Strictly hypothesis testing

Blogs home

I’ll get straight to it. I love Strictly. You may know it by “Dancing with the Stars”, “Bailando por un Sueño”, or “Danse avec les stars”. I resisted for a decade, but for the last two years I’ve been fully seduced by the big glitter ball and haven’t missed an episode.

Now as a fully qualified arm-chair critic, I think I’ve noticed that to get a good score on Strictly you just need to do the Charleston. It hides a multitude of sins. You sort of jump about a bit, do something called “swivel”, and fall over at the end. Then you get a minimum 35. Job done.

My family disagree, so I’ve set about to test my hypothesis. The great news is that this is really easy to do with R. In fact, this whole post uses no more R than you’d find in an introduction to R course. My family can’t wait to find out the results.

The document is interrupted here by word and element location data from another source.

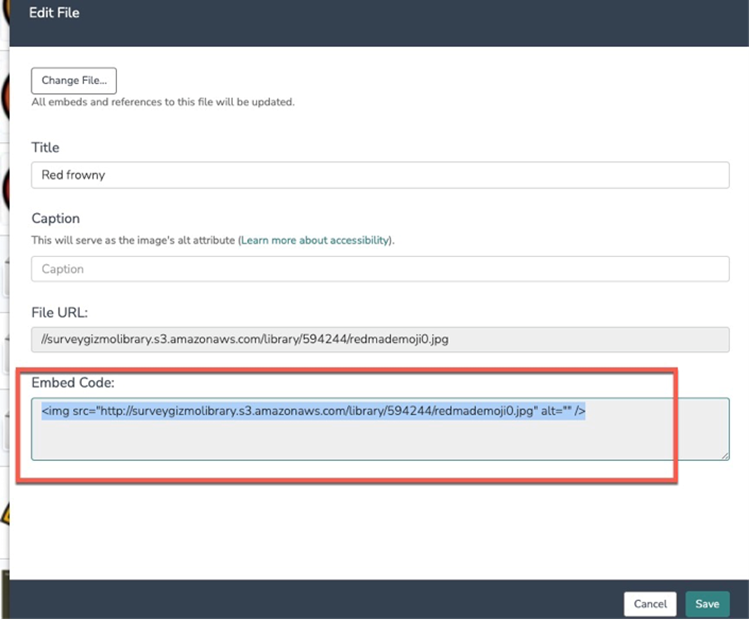Save the file changes

707,604
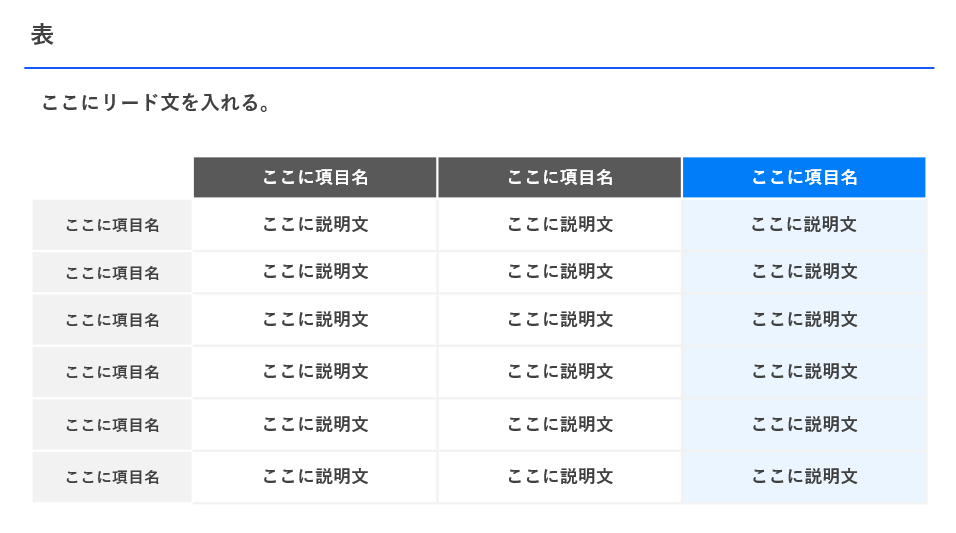This screenshot has height=533, width=956.
Task: Click the blue highlighted column header cell
Action: point(804,178)
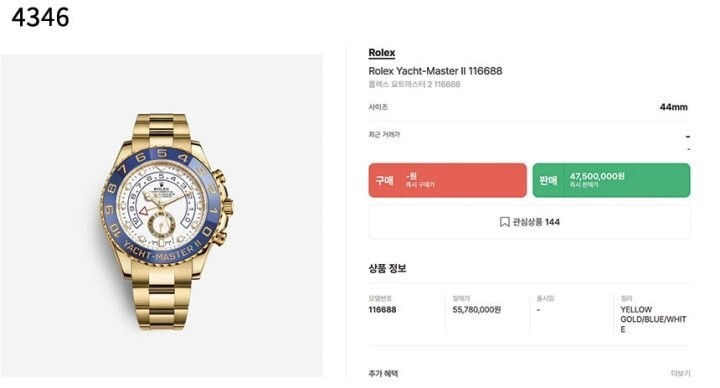Screen dimensions: 720x388
Task: Click the YELLOW GOLD/BLUE/WHITE color text
Action: click(653, 319)

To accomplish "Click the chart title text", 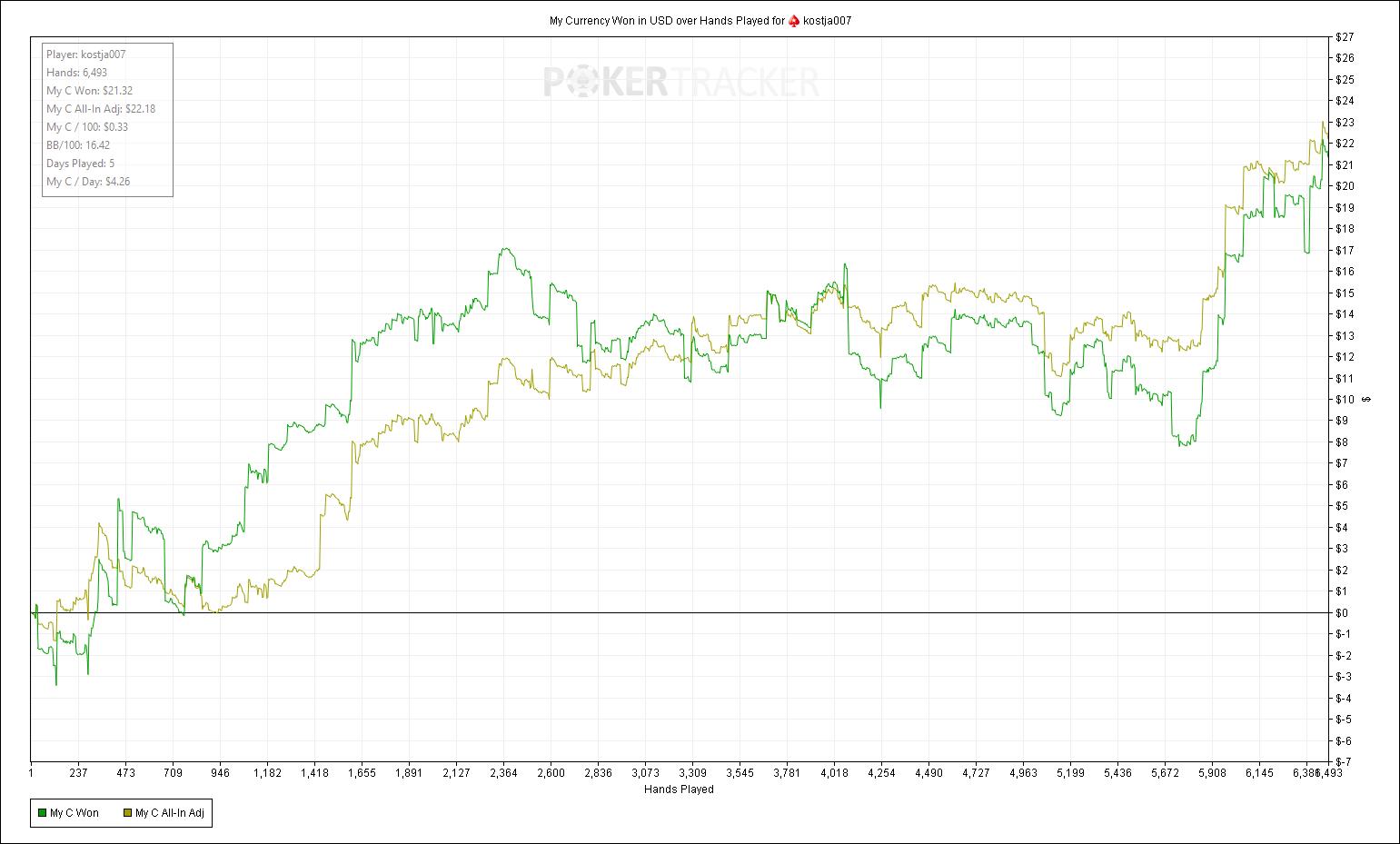I will pos(700,20).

Wherever they went.

So let’s get started and finally put this to rest. Base R has everything we need but we’ll get there quicker with the tidyverse. As most of my notebooks now start, let’s load the main tidyverse packages.

library(tidyverse) # I've set message=FALSE everywhere

The Data

We’re lucky that someone at www.ultimatestrictly.com has been keeping track of every dance that’s ever happened on strictly. And we’re even luckier that they have made it available as a CSV download. It only goes up to 2016 but that’s still 14 series so it should be enough.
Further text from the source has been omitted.